É tarde... Muito tarde, aliás. E eu como sempre já deveria estar a dormir. O problema é que há cá um bichinho em mim que me angustia e me atormenta. Nunca sentiram que depois de algum tempo chegaria o dia em que iram dar provas de alguma coisa em que andaram a treinar arduamente? Não sei... De onde virá esta pressão em mim... Parece que estou prestes a estoirar de melancolismo... Vagueio em mim, por ruas distorcidas, desbotadas, sem movimentos, desertas, silenciosas, vazias, arejada e arenosas. Vejo uns sorrisos lá looonge. E tudo me parece inalcançável, disperso, sem sentido, diria até.
Viajo submersa num líquido, não sou eu...
Sem fé, crenças ou objectivos.
Já pensei que este líquido que me contorna serão as assombrações, inquietudes da vida. Quanto a isso, não possuo um bisturi para que possa cortá-las, não posso fazer o que mais gosto, separar as águas, por o termo a uma situação.

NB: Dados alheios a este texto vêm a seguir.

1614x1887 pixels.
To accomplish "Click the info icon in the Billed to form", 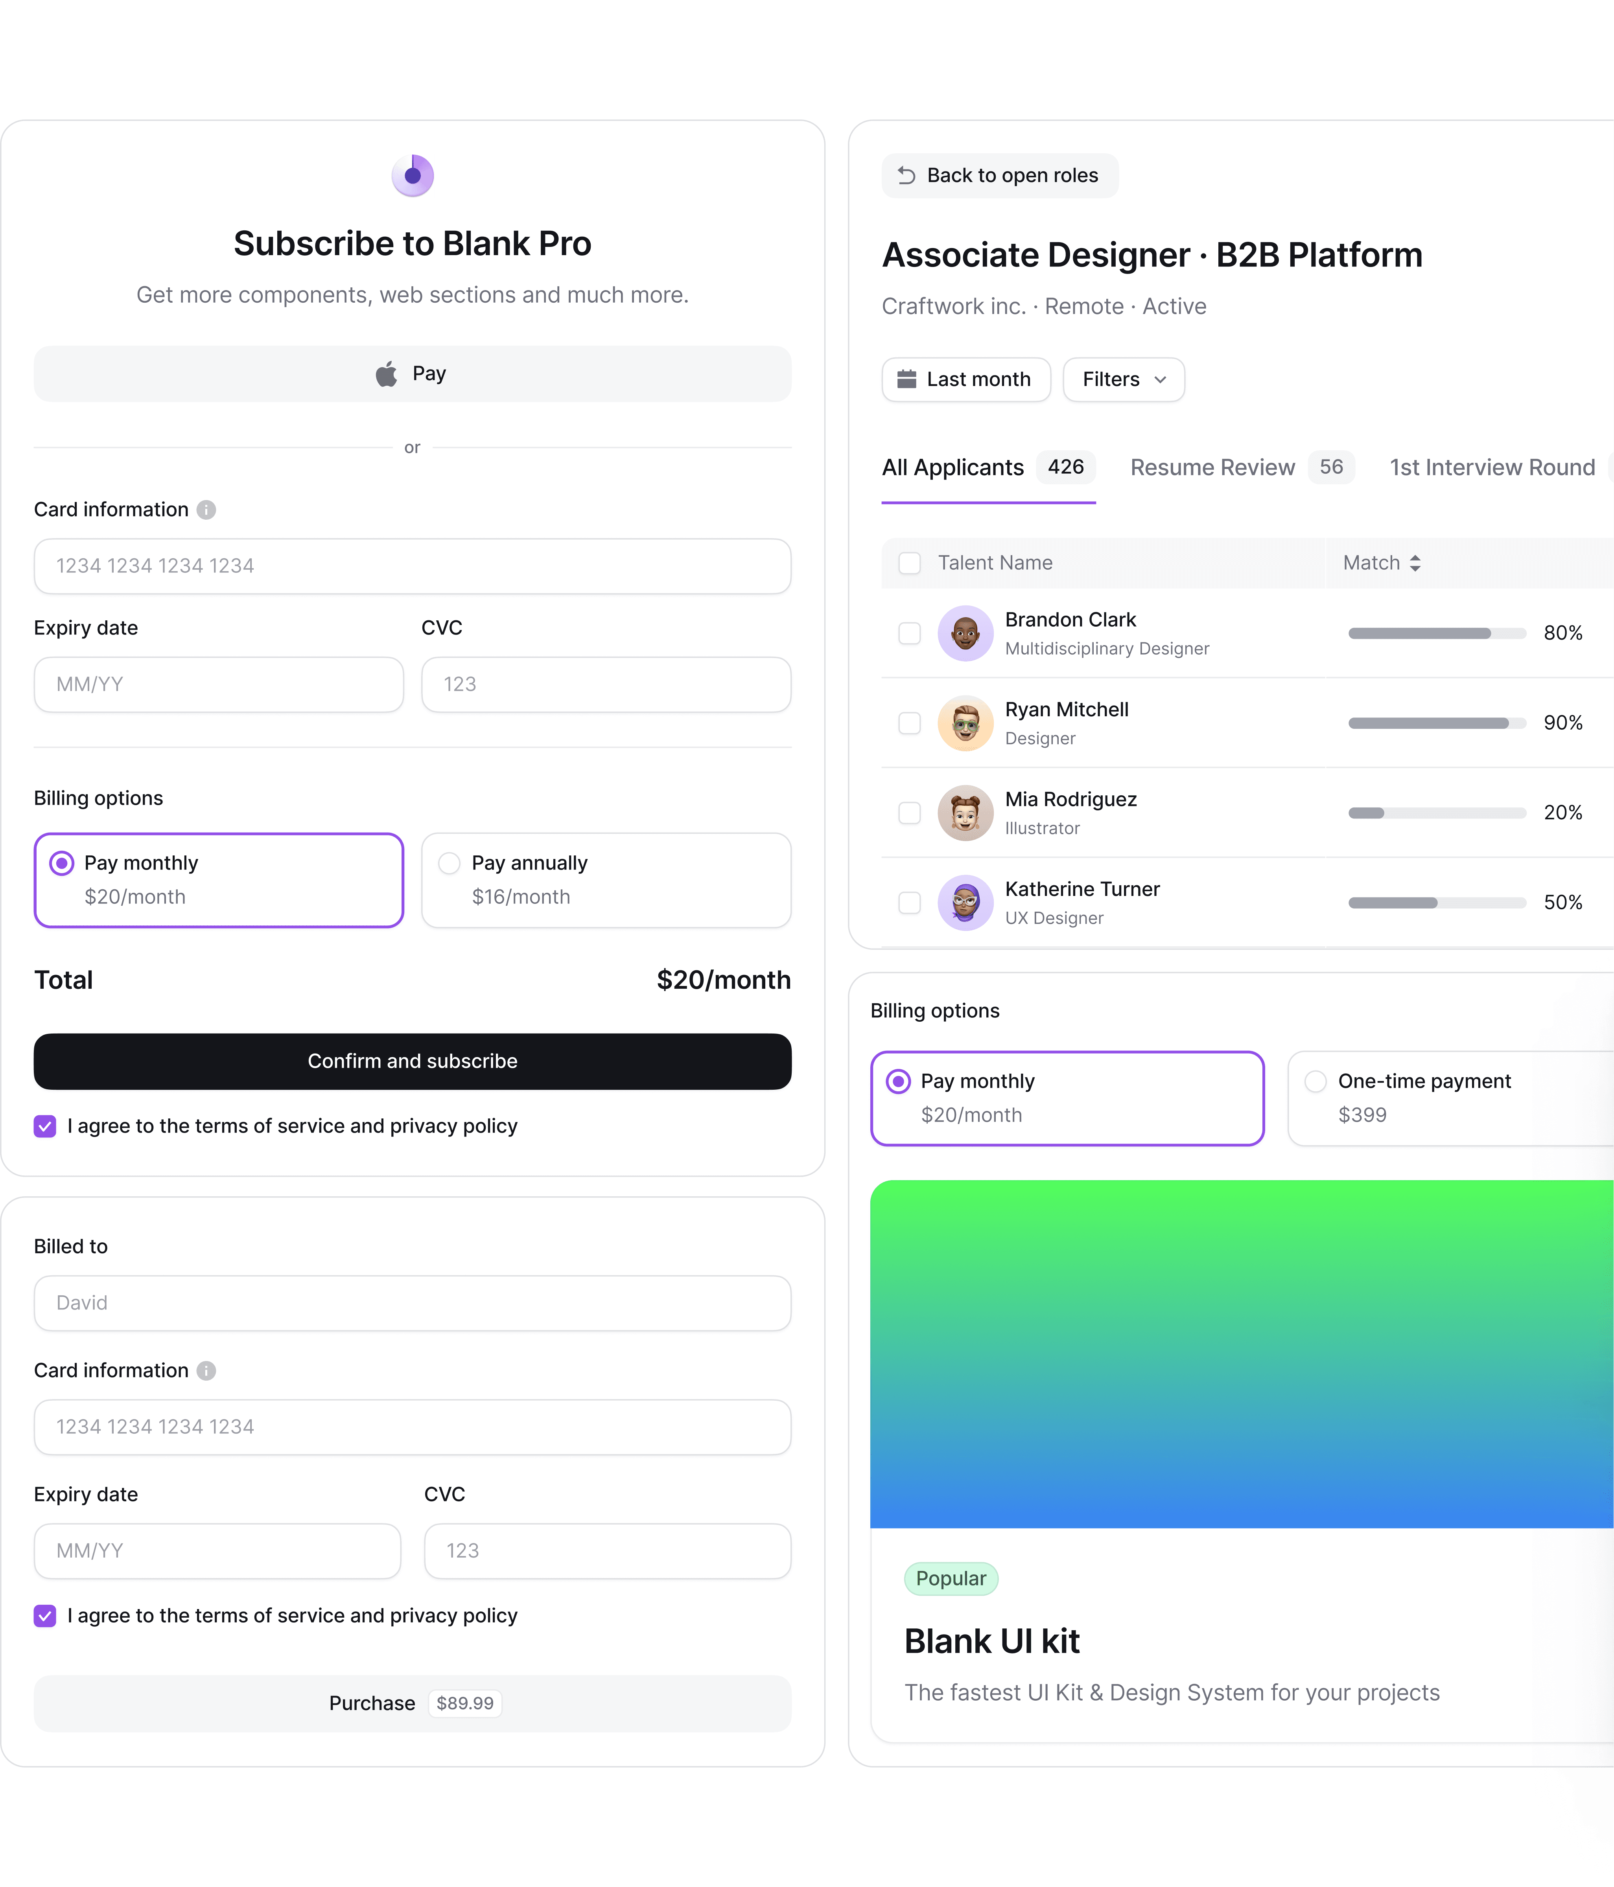I will 206,1371.

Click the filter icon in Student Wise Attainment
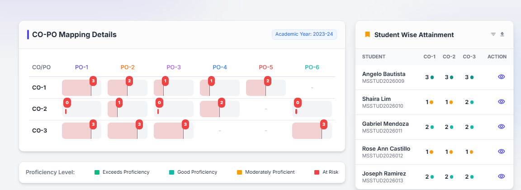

Não gosto de incertezas, de medos e de me deixar levar...
E todos nós somos invadidos pelo passado. E nem todos temos um bisturi nas mãos para o cortar, como se fosse um cordão umbilical. E o que fazemos?
Ora, nunca sei estas respostas... Mas cálculo que o segredo é deixar a velha história em paz, aceitarmos o passado, ou então virarmos uma nova página e por momentos esquecer o que vem no nosso historial médico.
Junte um pouco de farinha pózinhos mágicos e inicie uma nova história.
Por agora, tenha fé em algo, ou em si. E acredite que tem o controlo da situação. E ora... Deite-se que provavelmente... O seu mal será sono.
Estou a um passo de cair no abismo. E estou quase a gritar e a pedir ajuda a ti, ou a alguém que queira iniciar um novo parágrafo.